Simone Furini (University of Siena)

May 8, 2019 – 11:00 AM

DIISM, Artificial Intelligence laboratory (room 201), Siena SI

Description

Ion channels are membrane proteins that control the fluxes of ions across cell membranes. In order to perform their biological functions, these proteins need to select the different ion species with high accuracy. For instance, K+ channels are highly permeable by potassium ions, with conductances in the range 1-100 pS, and at the same time they are almost completely impermeable by sodium ions, with selectivity ratios as high a 1:10000, while the opposite behavior is exhibited by sodium channels. In the last two decades, the release of the experimental atomic structures of several potassium and sodium channels revealed important details about conduction and selectivity in these two families of membrane proteins. However, experimental structures provide mainly static information, while conduction is an intrinsically dynamic process. Molecular Dynamics simulations allow to reproduce the dynamics of complex biological molecules, as ion channels, at the atomic scale.

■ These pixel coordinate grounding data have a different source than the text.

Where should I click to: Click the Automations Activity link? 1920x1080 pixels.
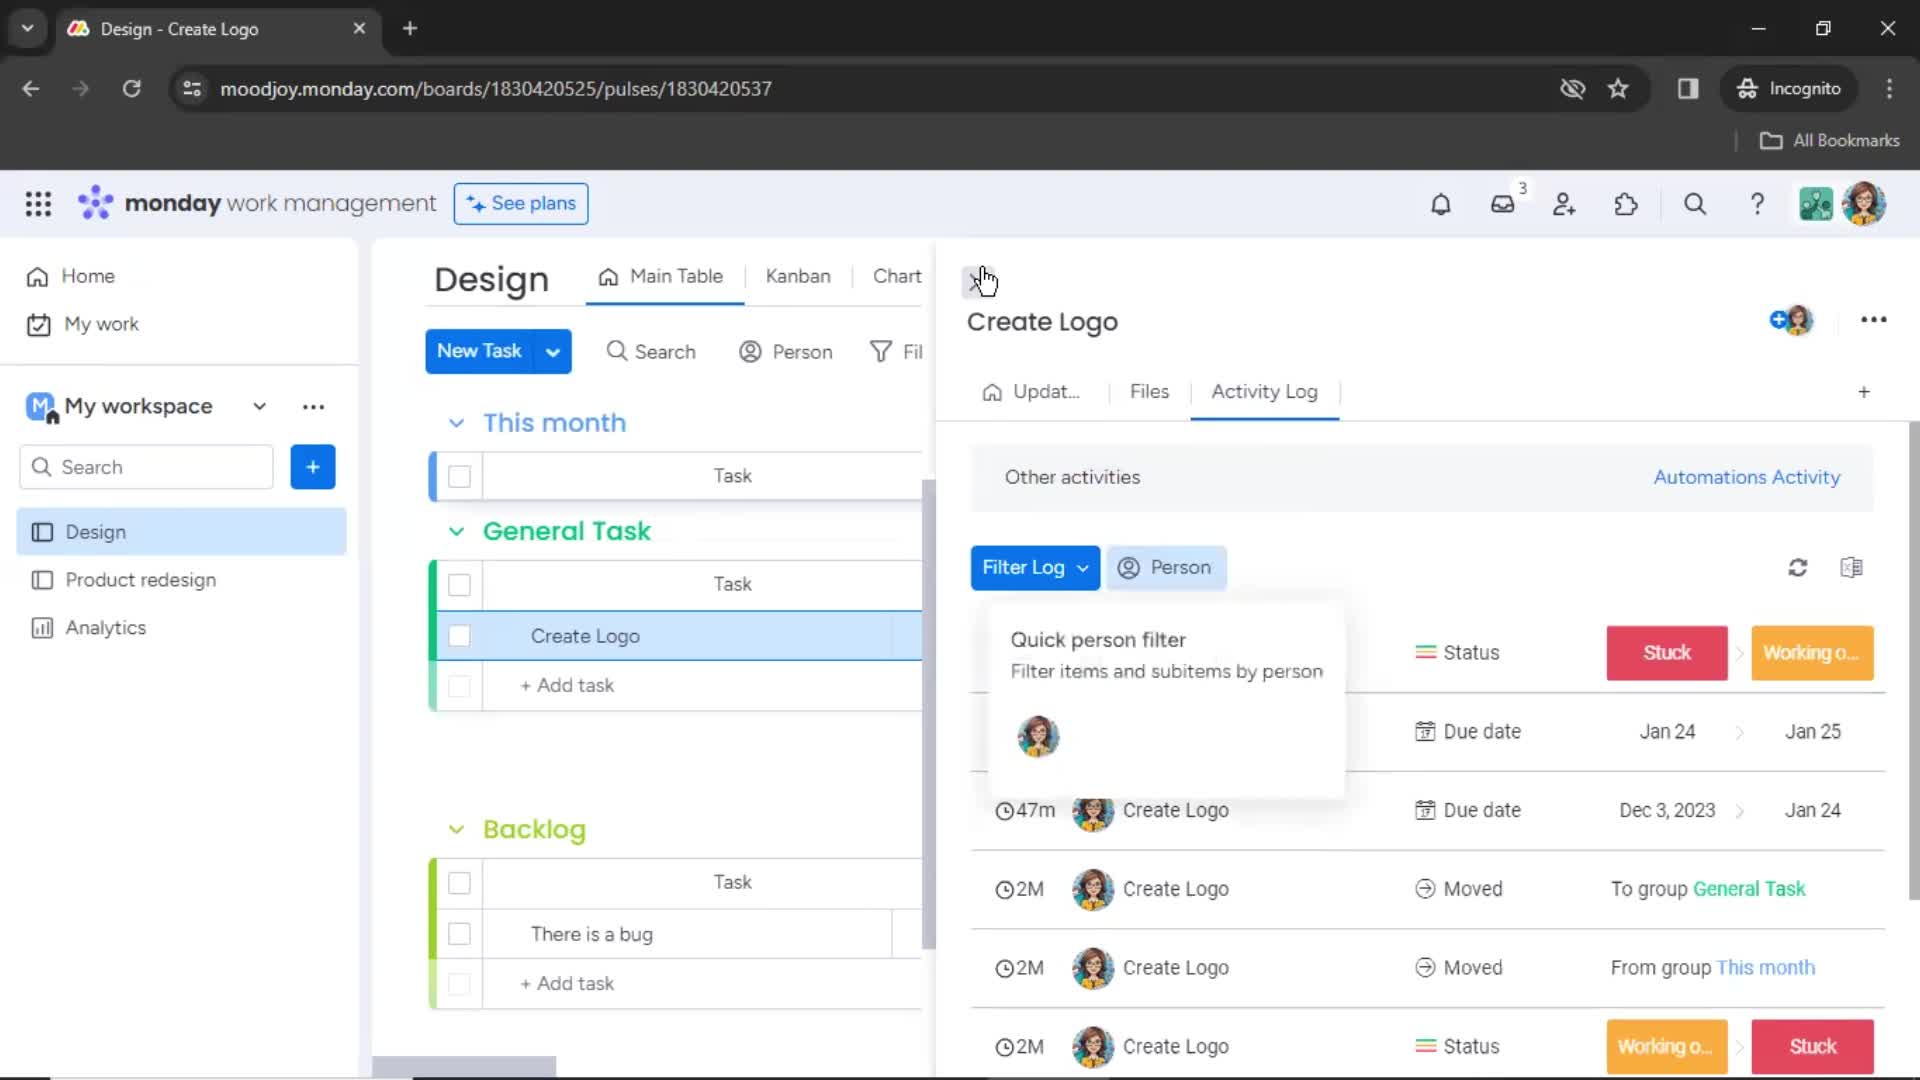(1747, 477)
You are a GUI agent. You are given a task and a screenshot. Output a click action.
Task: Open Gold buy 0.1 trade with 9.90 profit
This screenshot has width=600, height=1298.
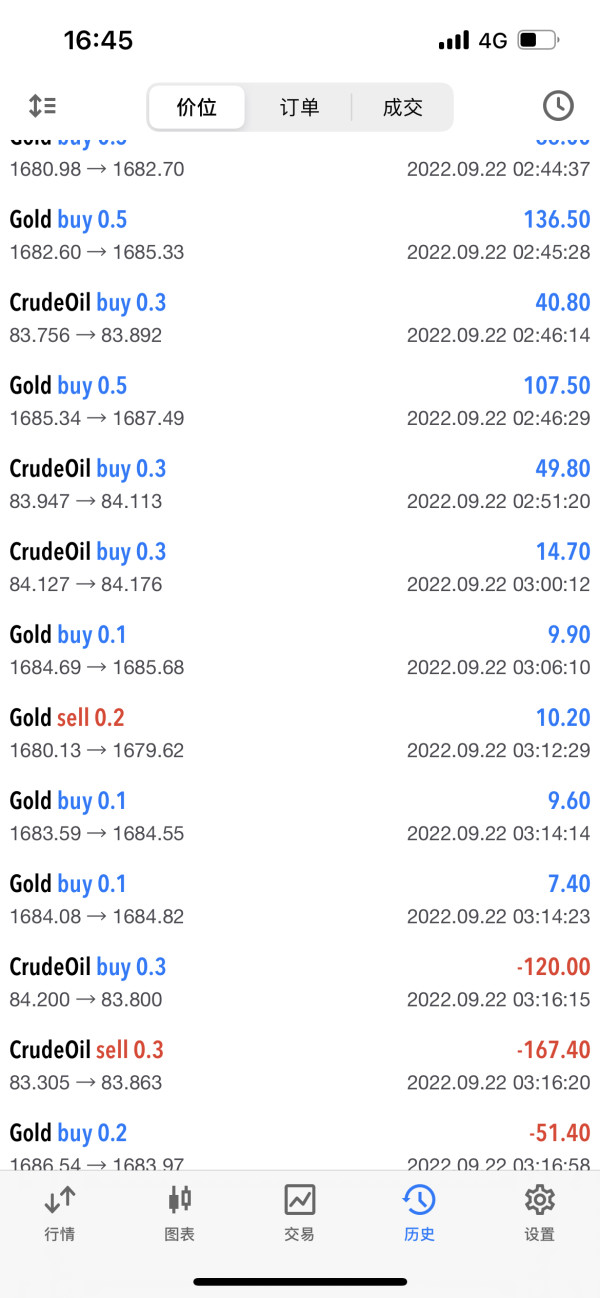[300, 650]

The comparison between atomic trajectories and experimental data is prevented by the high-computational cost of this technique, and the consequent severe limitations on the accessible time scale. I will discuss the methods used to accelerate sampling of the configurational space in Molecular Dynamics simulations, and to extract useful information that could be directly related to experimental behaviors from atomic trajectories. The applications of these methods to potassium and sodium channels will be presented, together with the current hypothesis about the atomic mechanisms of conduction and selectivity.